Unfortunately, many on the right are still responding as if those were
the issues at hand. They are not. The issue still is, can she get the
job done well?
Rachel Lucas is another person who's getting it from right-leaning
commenters about criticizing Palin, and she [1]responds perfectly
sensibly:
So I watched the Couric interview of Palin clips late on a Friday
afternoon and blogged that I thought she sounded like a fool.
Didn't say she is a fool, or stupid, just that she didn't sound
like she knew what she was talking about and that if she were on
"the other side," I would mock her with verbatim transcripts and
most of my readers would laugh and mock along with me.
ITâS TRUE AND YOU KNOW IT.
...
This isn't the Washington Post you know. I'm not Charles Freakin'
Krauthammer.

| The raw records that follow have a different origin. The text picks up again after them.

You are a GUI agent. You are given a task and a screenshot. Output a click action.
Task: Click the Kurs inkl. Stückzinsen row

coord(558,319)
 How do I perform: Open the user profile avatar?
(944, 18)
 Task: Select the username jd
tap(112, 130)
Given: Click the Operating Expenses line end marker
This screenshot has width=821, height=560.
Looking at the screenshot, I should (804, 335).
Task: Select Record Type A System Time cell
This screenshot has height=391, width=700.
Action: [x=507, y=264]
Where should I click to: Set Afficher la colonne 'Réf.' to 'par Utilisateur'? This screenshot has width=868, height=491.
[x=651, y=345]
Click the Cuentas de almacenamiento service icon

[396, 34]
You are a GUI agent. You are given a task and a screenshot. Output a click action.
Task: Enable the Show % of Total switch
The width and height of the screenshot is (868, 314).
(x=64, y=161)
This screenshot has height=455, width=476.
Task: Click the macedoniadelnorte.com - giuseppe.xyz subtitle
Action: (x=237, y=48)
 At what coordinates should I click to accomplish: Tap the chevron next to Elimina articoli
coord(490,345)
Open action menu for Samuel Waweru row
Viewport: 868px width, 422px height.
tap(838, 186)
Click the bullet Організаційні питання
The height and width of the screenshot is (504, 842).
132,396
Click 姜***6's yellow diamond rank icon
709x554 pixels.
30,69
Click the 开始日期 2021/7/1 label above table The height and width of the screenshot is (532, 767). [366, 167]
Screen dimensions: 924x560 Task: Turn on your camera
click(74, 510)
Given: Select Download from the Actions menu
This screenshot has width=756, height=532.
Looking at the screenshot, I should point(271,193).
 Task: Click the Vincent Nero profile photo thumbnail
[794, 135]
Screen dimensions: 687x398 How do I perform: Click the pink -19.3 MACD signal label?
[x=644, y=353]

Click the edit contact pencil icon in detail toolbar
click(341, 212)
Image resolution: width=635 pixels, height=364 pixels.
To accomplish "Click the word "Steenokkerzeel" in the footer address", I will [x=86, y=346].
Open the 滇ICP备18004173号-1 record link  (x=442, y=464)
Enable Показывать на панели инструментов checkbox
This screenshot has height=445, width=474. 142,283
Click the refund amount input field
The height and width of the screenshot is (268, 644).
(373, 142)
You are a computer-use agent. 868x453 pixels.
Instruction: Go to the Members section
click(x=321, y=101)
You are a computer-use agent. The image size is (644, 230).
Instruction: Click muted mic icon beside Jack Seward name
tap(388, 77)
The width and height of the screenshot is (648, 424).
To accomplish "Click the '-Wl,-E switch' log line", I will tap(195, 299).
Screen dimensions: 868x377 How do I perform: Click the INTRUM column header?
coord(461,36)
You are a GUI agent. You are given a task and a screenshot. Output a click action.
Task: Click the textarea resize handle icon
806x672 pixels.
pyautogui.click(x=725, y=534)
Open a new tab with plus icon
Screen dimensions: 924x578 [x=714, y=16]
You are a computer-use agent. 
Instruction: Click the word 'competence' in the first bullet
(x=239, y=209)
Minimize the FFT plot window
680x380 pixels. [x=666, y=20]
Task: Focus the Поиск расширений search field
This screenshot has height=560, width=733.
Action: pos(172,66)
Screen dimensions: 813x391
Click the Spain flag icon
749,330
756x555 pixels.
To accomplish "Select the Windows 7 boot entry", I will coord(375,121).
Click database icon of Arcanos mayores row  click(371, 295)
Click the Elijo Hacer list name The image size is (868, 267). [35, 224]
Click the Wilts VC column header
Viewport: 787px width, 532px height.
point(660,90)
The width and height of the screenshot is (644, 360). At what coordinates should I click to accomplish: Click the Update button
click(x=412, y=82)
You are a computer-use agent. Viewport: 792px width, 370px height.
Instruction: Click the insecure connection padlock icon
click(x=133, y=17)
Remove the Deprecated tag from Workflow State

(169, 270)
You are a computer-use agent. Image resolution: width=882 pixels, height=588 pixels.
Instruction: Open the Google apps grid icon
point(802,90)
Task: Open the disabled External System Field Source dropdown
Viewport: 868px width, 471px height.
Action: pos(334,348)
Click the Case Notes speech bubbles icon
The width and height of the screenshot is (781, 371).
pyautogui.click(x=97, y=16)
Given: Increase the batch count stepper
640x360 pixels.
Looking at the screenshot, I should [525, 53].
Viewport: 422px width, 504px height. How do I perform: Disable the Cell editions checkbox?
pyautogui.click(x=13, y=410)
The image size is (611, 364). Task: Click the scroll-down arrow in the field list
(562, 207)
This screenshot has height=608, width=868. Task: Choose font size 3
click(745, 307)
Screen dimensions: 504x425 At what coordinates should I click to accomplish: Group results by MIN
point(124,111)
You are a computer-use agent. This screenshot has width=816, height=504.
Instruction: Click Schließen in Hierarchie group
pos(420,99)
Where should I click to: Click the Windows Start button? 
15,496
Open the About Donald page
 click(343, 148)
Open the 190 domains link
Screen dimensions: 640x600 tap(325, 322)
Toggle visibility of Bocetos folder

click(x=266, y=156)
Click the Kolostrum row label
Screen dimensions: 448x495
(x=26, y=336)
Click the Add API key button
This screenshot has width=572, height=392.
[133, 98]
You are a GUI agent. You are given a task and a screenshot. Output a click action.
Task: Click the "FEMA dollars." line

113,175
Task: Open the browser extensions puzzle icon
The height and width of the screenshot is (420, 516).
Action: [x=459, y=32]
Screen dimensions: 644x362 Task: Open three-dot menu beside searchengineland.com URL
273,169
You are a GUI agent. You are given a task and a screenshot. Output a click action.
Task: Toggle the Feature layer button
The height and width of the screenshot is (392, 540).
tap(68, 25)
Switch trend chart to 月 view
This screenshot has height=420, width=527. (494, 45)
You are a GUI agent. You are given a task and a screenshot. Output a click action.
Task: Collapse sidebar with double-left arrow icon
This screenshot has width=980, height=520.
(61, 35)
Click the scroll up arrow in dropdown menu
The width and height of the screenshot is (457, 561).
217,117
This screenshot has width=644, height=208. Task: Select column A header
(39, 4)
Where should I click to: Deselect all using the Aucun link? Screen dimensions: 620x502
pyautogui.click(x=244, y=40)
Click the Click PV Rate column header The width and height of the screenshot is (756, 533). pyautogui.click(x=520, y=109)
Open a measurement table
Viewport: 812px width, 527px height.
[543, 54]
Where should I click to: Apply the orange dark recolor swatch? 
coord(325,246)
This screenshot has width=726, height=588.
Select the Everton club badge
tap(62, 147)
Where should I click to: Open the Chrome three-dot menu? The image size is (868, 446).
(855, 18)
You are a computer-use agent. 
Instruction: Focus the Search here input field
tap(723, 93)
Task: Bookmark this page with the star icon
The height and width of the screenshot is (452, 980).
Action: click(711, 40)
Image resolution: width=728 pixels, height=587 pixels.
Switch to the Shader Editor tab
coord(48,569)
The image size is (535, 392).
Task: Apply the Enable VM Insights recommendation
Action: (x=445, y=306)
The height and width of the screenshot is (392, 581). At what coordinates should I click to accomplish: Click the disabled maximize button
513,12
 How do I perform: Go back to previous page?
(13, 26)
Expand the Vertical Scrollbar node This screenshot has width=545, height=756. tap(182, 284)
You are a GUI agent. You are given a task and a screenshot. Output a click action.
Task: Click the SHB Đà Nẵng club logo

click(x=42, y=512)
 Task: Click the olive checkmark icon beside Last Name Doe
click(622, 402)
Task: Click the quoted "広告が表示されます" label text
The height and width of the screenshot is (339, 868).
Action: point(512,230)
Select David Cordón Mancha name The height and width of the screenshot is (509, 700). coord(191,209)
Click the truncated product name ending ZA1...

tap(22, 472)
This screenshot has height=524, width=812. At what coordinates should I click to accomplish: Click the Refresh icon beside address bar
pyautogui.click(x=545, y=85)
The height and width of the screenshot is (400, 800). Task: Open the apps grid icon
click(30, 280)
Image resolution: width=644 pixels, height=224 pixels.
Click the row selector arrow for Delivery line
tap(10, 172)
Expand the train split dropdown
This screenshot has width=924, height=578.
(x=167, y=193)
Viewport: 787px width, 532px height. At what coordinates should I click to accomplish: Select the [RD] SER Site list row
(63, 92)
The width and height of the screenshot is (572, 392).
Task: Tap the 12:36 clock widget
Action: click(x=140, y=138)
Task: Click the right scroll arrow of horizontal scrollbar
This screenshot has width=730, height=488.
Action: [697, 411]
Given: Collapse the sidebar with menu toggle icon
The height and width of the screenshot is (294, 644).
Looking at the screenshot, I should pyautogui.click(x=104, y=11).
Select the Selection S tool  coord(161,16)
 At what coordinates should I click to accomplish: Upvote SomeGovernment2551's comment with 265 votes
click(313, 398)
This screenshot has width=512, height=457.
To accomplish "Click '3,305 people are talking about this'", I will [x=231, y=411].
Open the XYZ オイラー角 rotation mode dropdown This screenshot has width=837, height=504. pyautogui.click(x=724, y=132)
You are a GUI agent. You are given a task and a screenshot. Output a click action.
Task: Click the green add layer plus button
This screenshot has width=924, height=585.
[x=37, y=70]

But most of all, I refuse to be a hypocrite and it
kinda pisses me off, not a lot but kinda, that so few others on "my
side" don't see how hypocritical it is to say that you wouldn't
tear her up all over the place if she were a Democrat, wouldn't say
that she sounded like a complete and total moron in those
interviews if she were a liberal. She did sound like that, editing
or not. You do realize that half the time I or any other blogger or
right-leaning writer mocks the intelligence of Democrats, we're
doing that selectively, too?
Along the same lines, my friend Zak [2]zeroes in on a major issue,
though I think he mischaracterizes it:
The thing is, it's almost impossible to talk about these things
when someone who has risen up from truly humble roots through his
own abilities is branded "elite," while the guy who got into
Annapolis because his dad was an Admiral and then married an
heiress is somehow salt of the earth.
In the end, it's now a nonsense word, and just means "a liberal I
dislike."
I DO think there is a serious current of anti-intellectualism in
America these days, though. There always has been, but I think it's
been cresting.
To start with...look, this is probably about the thousandth time I've
linked [3]this post by Megan McCardle, but it really does help
illuminate things, so here it is:
What is true is that Democrats, right now, have more ability to
insulate themselves from being confronted with the views of the
other side. Geographically, they can isolate themselves into
coastal cities, which is why I never met any Republicans except my
grandparents until I went to business school. And informationally,
provided that they don't watch Fox news, don't subscribe to the
Wall Street Journal, and keep the radio tuned to NPR, they can keep
from ever hearing if the other side has a good argument.
...
This is why the Democrats at that luncheon were so shocked and
hurt. Not because they are stupid, or venal, or arrogant. But
because they live in a bubble, and thus are genuinely not aware
that the other side may occasionally have the better of the
argument. The New Republic is about as far right as your average
New Yorker generally goes, publication-wise -- and I am acquainted
with a number of people who have dropped it because it's too
right-wing these days. If the only explanation of conservatives
beliefs you ever hear comes from the editorial pages of the New
York Times, it is indeed incomprehensible that people out there
could actually embrace such twaddle. I'd be looking under the couch
for the Vast Right Wing conspiracy too.
The main distinction that needs to be made here is between eliteness
(being privileged) and elitism (the state of mind, the worldview, the
主義 that one is superior to others and, in this context, can govern
them effectively without learning from them). I've never heard the
argument advanced that McCain is not an elite, in the sense of coming
from a powerful insider family and therefore being in a better
position to snag an heiress. I have seen people occasionally use
Obama's grandmother's job as a bank vice-president as grounds for
arguing that his background was more elite than we're given to
understand, but most of his detractors that I know of accept that his
family was pretty non-descript middle-class.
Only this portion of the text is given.